Hyrox-Vorbereitung
Wie löse ich das Problem der mangelnden Kraftausdauer für die Schlitten-Schieben-Station (Spezifischer Trainingsplan)?
Projekt-Plan
Besorge dir spezialisierte Hyrox-Laufschuhe mit hohem Grip (PUMAGRIP oder Saucony XT-900 Sohle). Ein Laufschuh mit Carbonplatte bietet den nötigen Vortrieb beim Laufen, während die Gummimischung das Rutschen auf dem Hyrox-Teppich beim Sled Push verhindert.
- Achte auf eine feste Schnürung für maximale Stabilität im Fersenbereich.
- Teste die Schuhe vorab auf Teppichboden oder Kunstrasen. Erledigt, wenn: Die Schuhe eingelaufen und für das erste Sled-Training bereit sind.
Ermittle deinen aktuellen Status quo unter Wettkampfbedingungen:
- Lade den Schlitten auf dein Wettkampfgewicht (Men Open: 152kg, Women Open: 102kg, Pro Men: 202kg, Pro Women: 152kg).
- Stoppe die Zeit für exakt 50 Meter (4 x 12,5m Segmente).
- Notiere die Zeit und dein subjektives Belastungsempfinden (RPE 1-10). Erledigt, wenn: Zeit und RPE-Wert in deinem Trainingstagebuch dokumentiert sind.
Führe 2x pro Woche ein Krafttraining mit Fokus auf die posteriore Kette und Quads durch:
- Back Squats: 3 Sätze à 5 Wiederholungen bei 85% des 1RM.
- Heavy Sled Marches: 4 Sätze à 12,5m mit 120% des Wettkampfgewichts. Fokus auf extrem langsame, kraftvolle Schritte.
- Bulgarian Split Squats: 3 Sätze à 10 Wiederholungen pro Bein mit Kurzhanteln. Erledigt, wenn: Alle 8 Einheiten der ersten 4 Wochen mit steigendem Gewicht absolviert wurden.
Optimiere deine Biomechanik für maximale Kraftübertragung:
- Positioniere deine Hände tief an den Stangen, sodass dein Oberkörper fast parallel zum Boden ist.
- Halte die Arme leicht gebeugt (Bent Arms), um die Kraft direkt aus den Beinen über den Rumpf in den Schlitten zu leiten, statt die Schultern zu isolieren.
- Mache kurze, hackende Schritte auf den Fußballen, um das Momentum nie zu verlieren. Erledigt, wenn: Du 25m am Stück schieben kannst, ohne dass die Arme vor den Beinen ermüden.
Integriere 1x pro Woche ein Sled-spezifisches Intervalltraining:
- EMOM 10 (Every Minute on the Minute): Schiebe 12,5m mit Wettkampfgewicht in jeder Minute.

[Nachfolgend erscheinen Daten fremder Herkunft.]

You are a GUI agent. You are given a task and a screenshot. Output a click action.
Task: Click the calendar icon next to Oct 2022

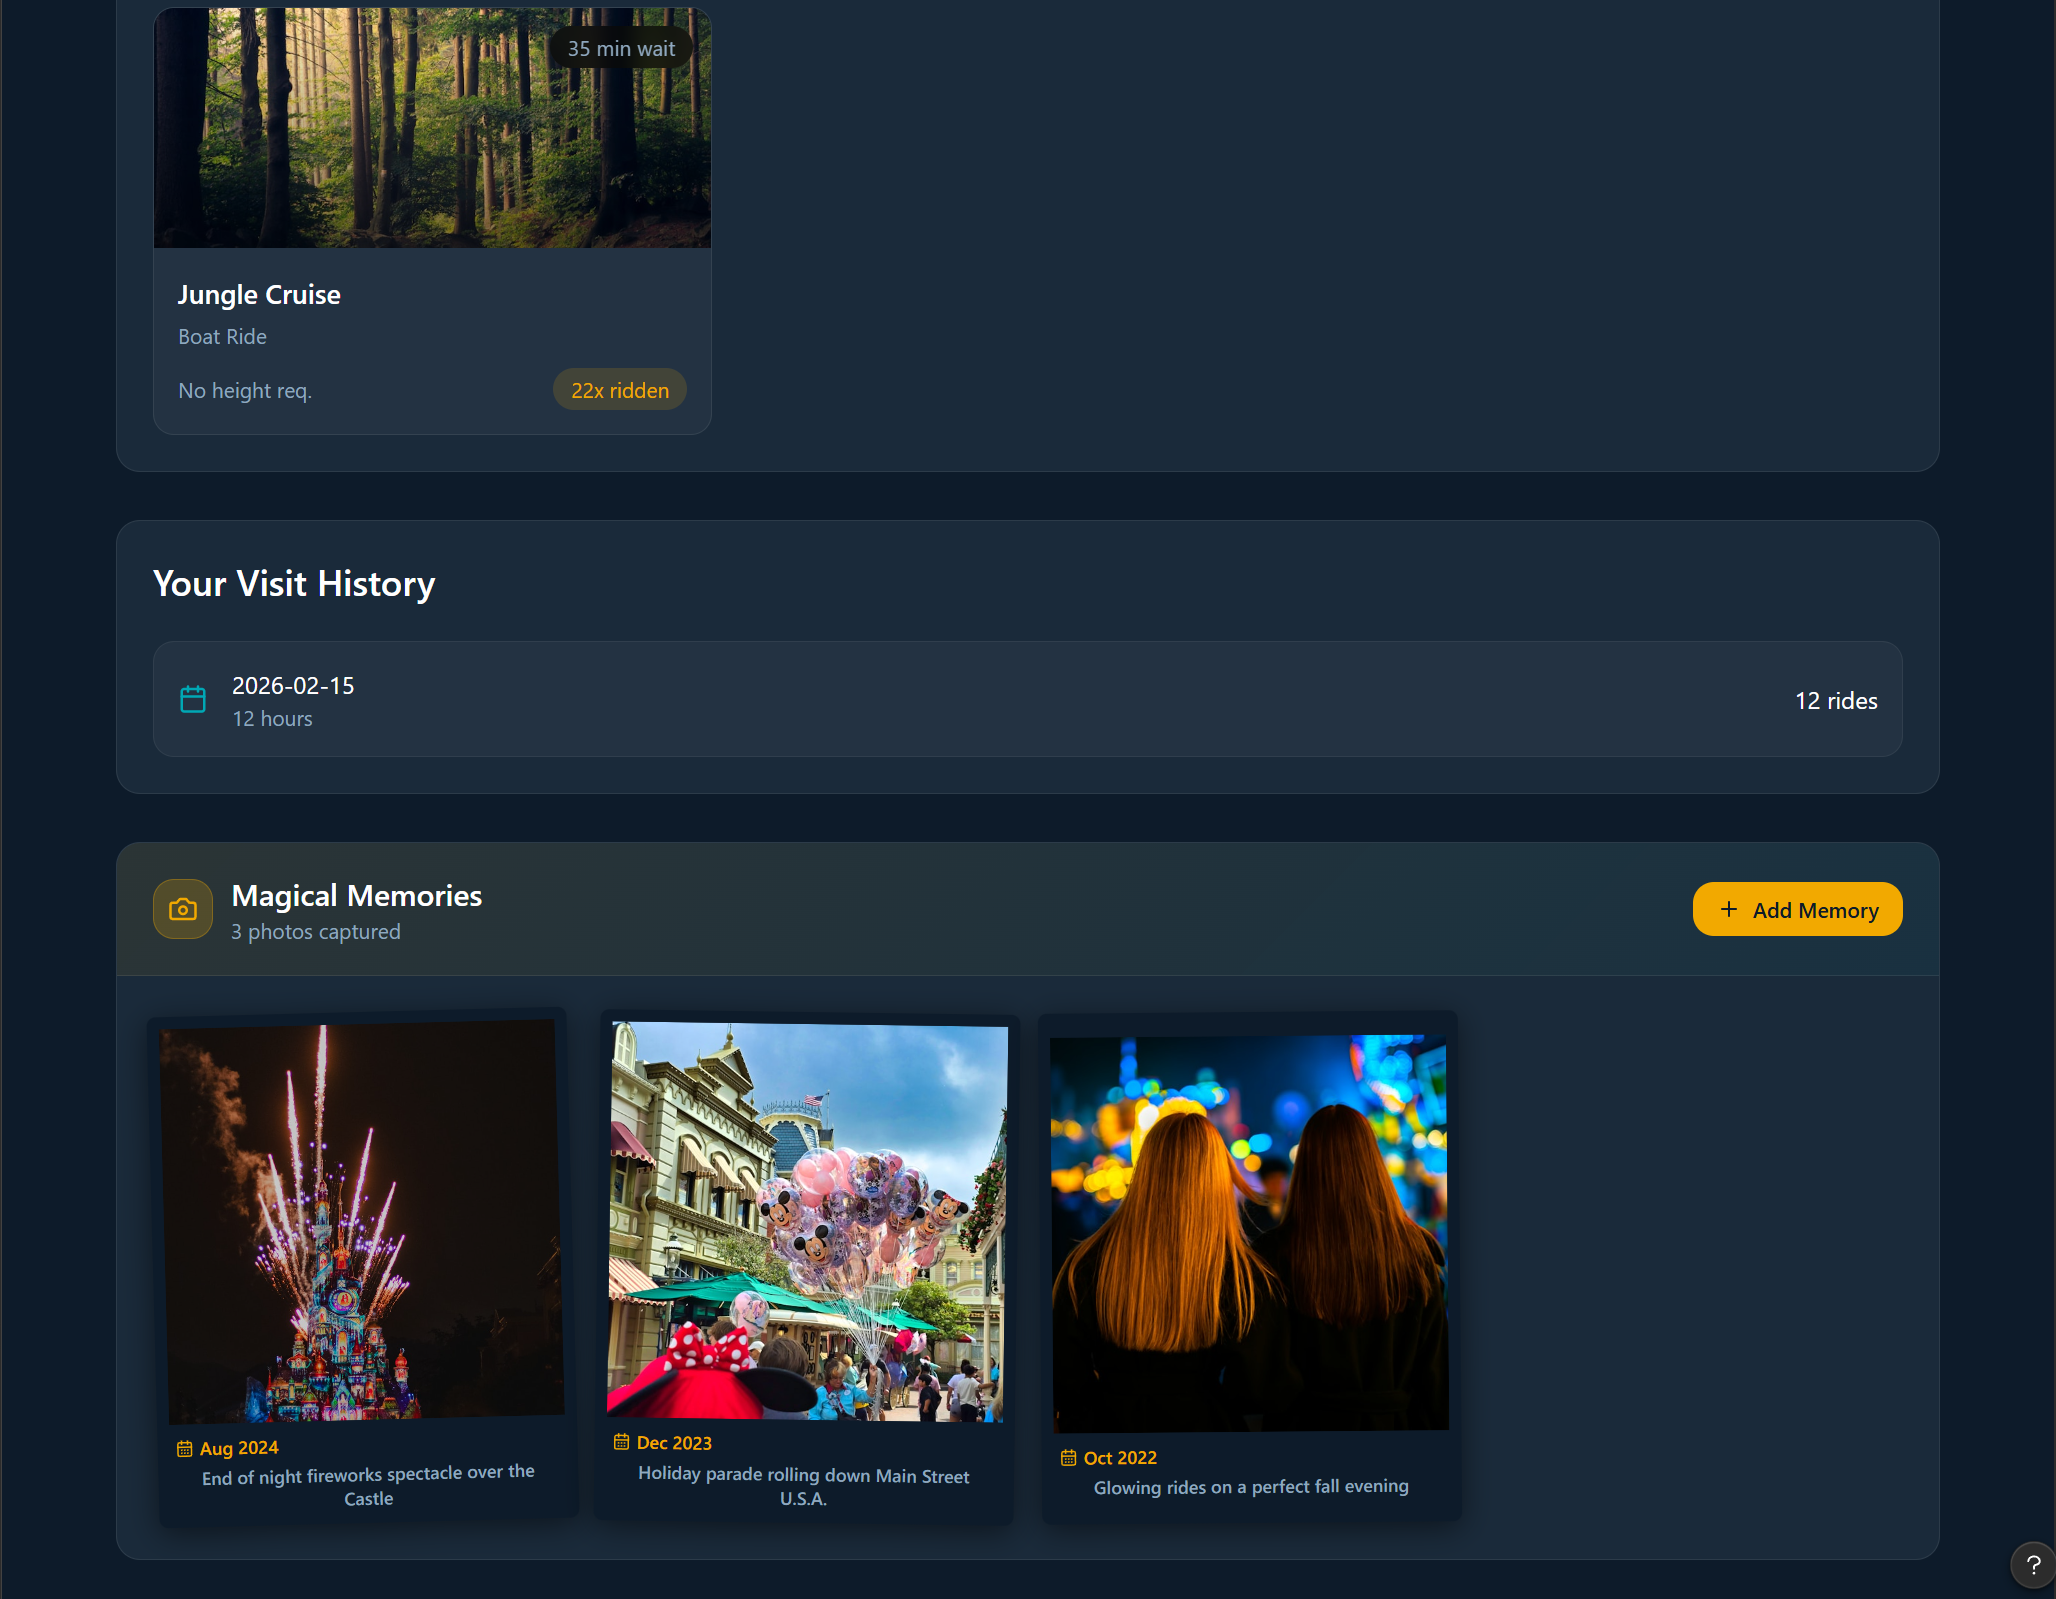tap(1068, 1458)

- Steigere in Woche 7 auf EMOM 12.
- Ziel ist es, die Herzfrequenz hochzuhalten und die Laktattoleranz in den Quads zu trainieren. Erledigt, wenn: Das EMOM 12 ohne Pausenaussetzer abgeschlossen wurde.

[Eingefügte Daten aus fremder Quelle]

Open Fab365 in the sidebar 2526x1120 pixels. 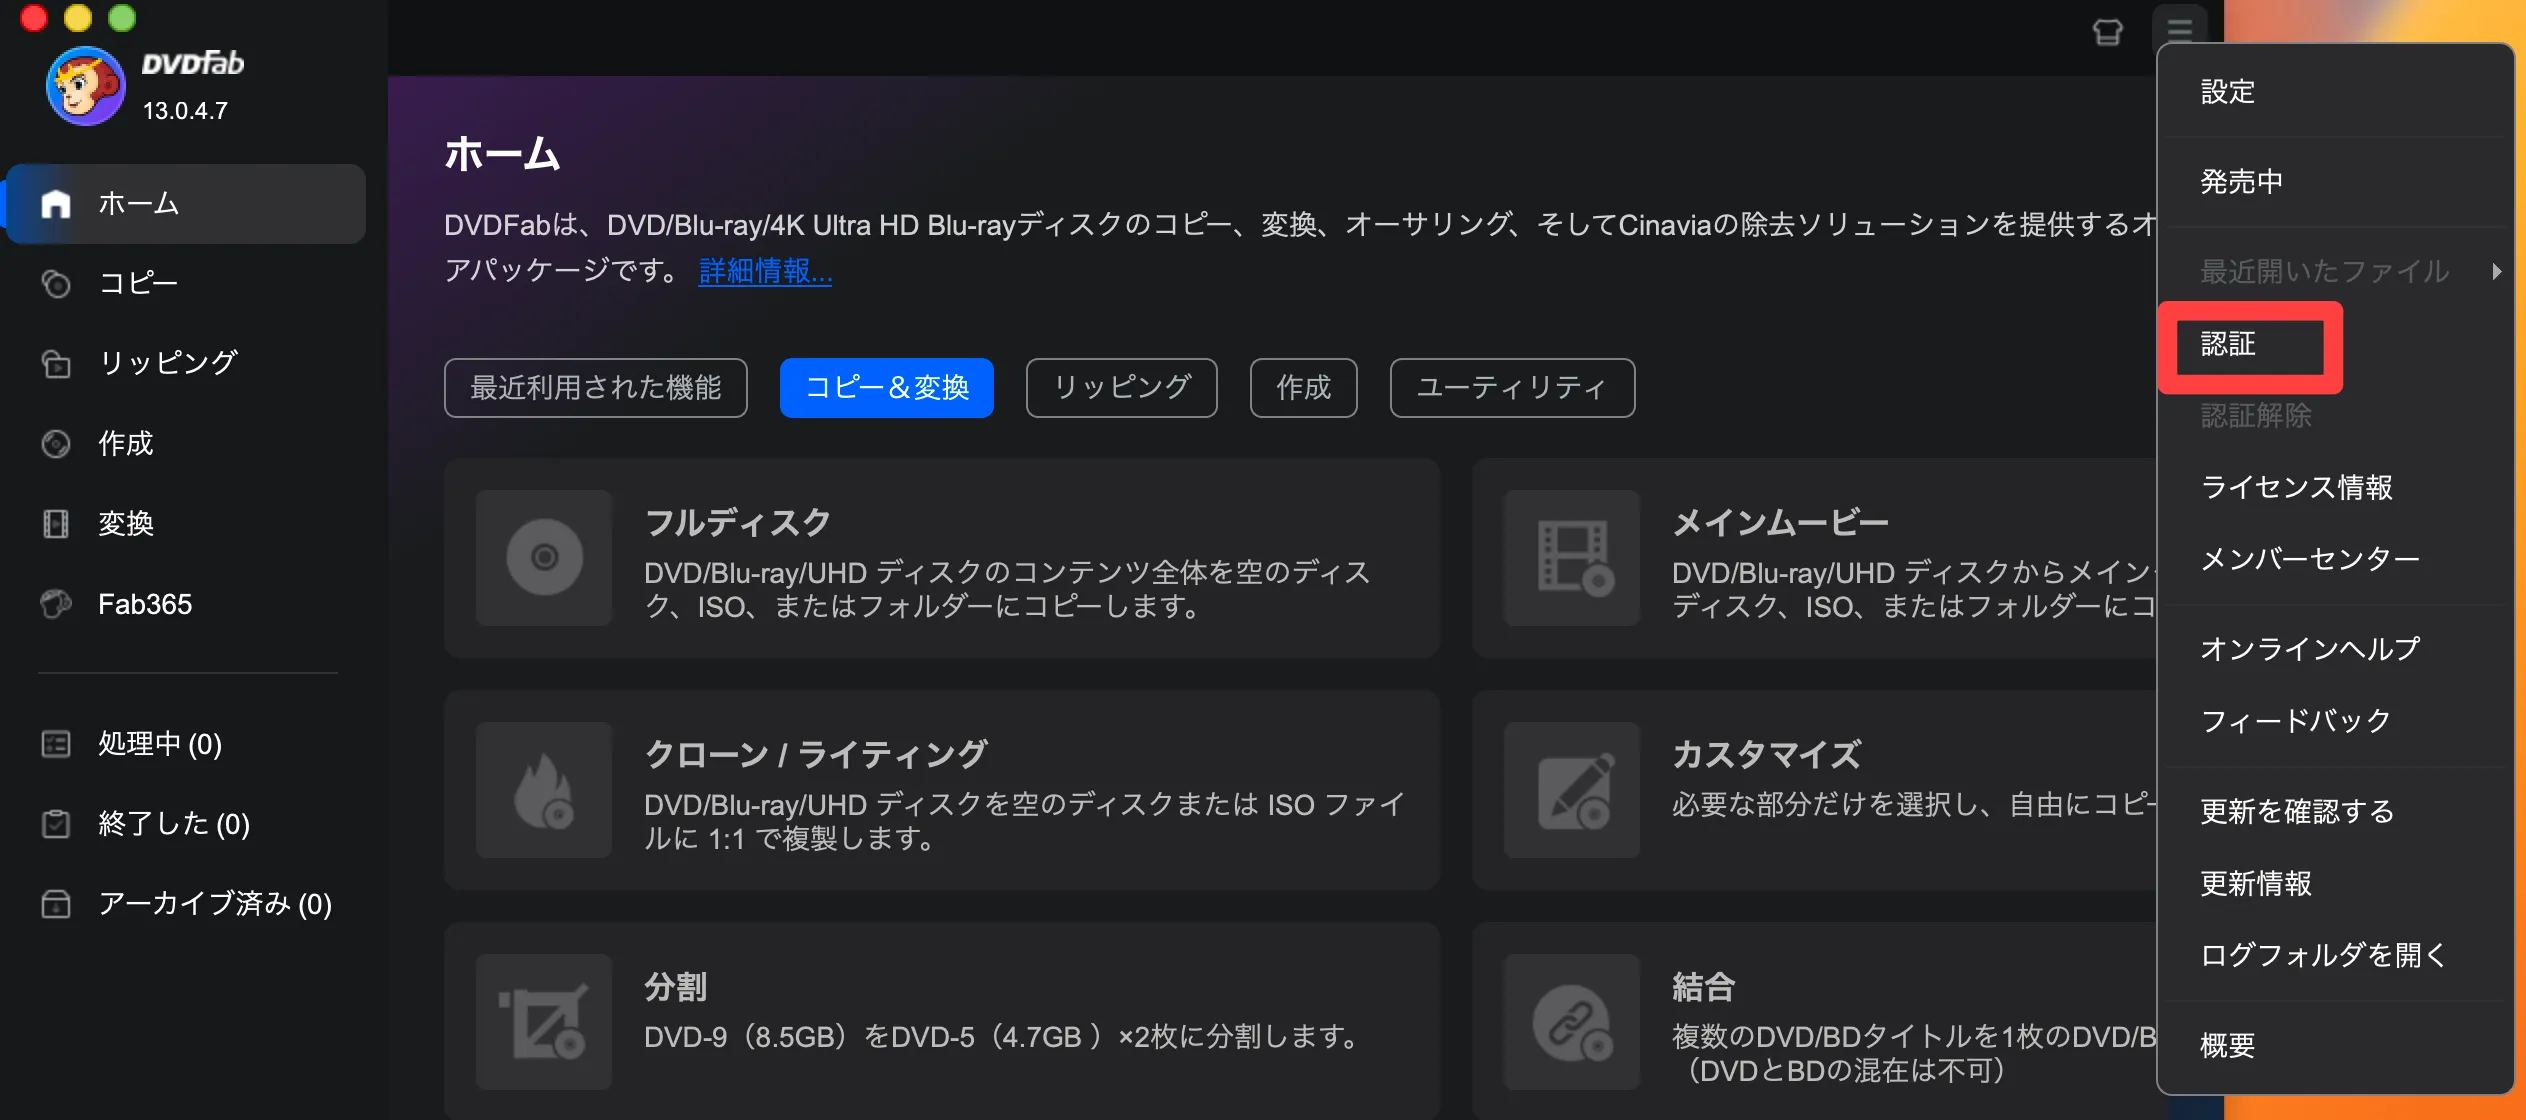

Simuliere den 'Comp-Effekt' (schwere Beine beim Laufen nach dem Sled):
- 3 Runden: 1km Laufen (Wettkampftempo) direkt gefolgt von 50m Sled Push (Wettkampfgewicht).

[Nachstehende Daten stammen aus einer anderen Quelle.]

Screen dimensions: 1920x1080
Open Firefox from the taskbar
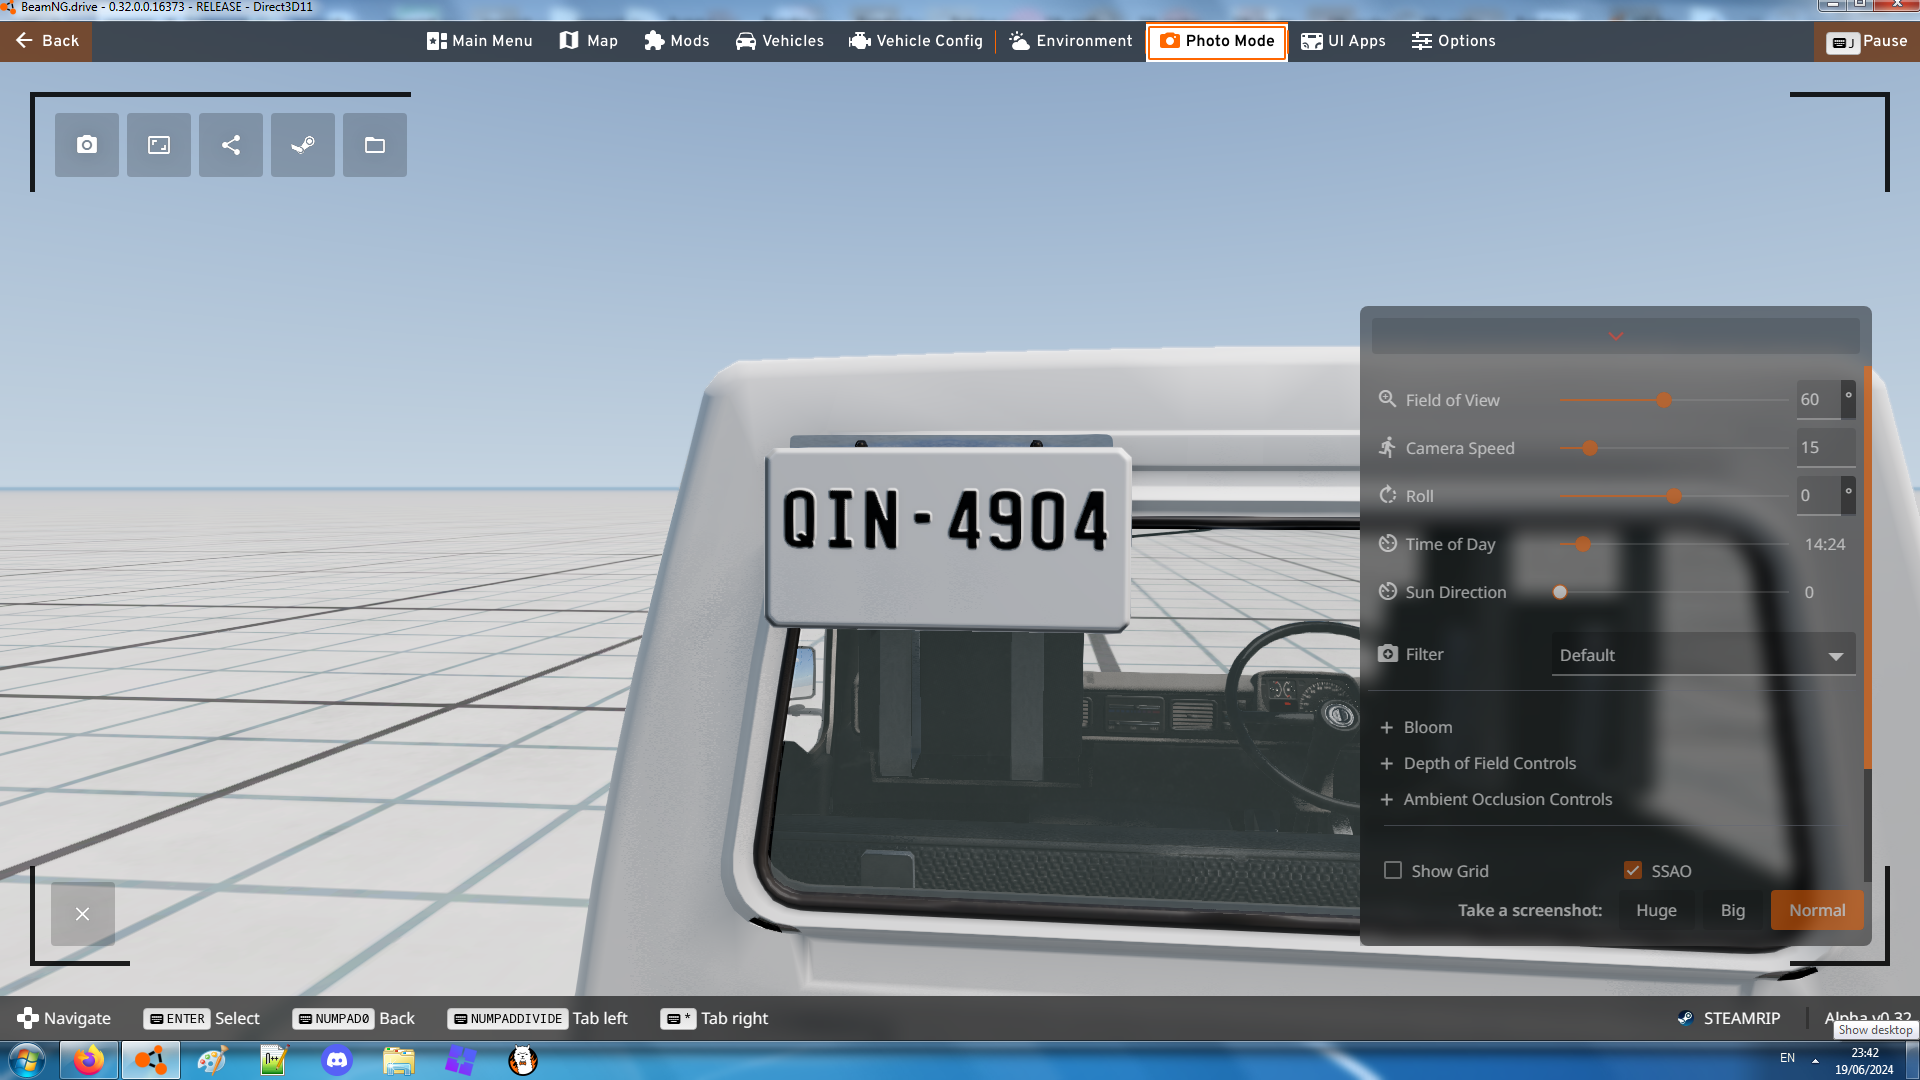tap(88, 1060)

- Keine Pause zwischen Laufen und Schieben.
- Achte darauf, die ersten 200m nach dem Schlitten den Laufschritt sofort wieder aufzunehmen ('Comp-Legs' abschütteln). Erledigt, wenn: 3 volle Runden in unter 45 Minuten absolviert wurden.
Verbessere die Dorsalflexion für einen flacheren Druckwinkel beim Schieben:
- Knee-to-Wall Stretch: 2 Min pro Seite.
- Eccentric Calf Raises: 3 Sätze à 15 Wiederholungen.
- Dies verhindert, dass die Fersen beim Schieben zu früh abheben und Kraft verloren geht. Erledigt, wenn: Die Routine 14 Tage in Folge durchgeführt wurde.
Plane nach jeweils 3 Belastungswochen eine Deload-Woche ein:
- Reduziere das Sled-Gewicht um 50%.
- Halte die Intensität beim Laufen moderat (Zone 2).
- Fokus auf Schlaf (min. 8h) und Proteinzufuhr (2g/kg Körpergewicht), um die Superkompensation zu ermöglichen. Erledigt, wenn: Drei geplante Deload-Wochen im 12-Wochen-Zyklus eingehalten wurden.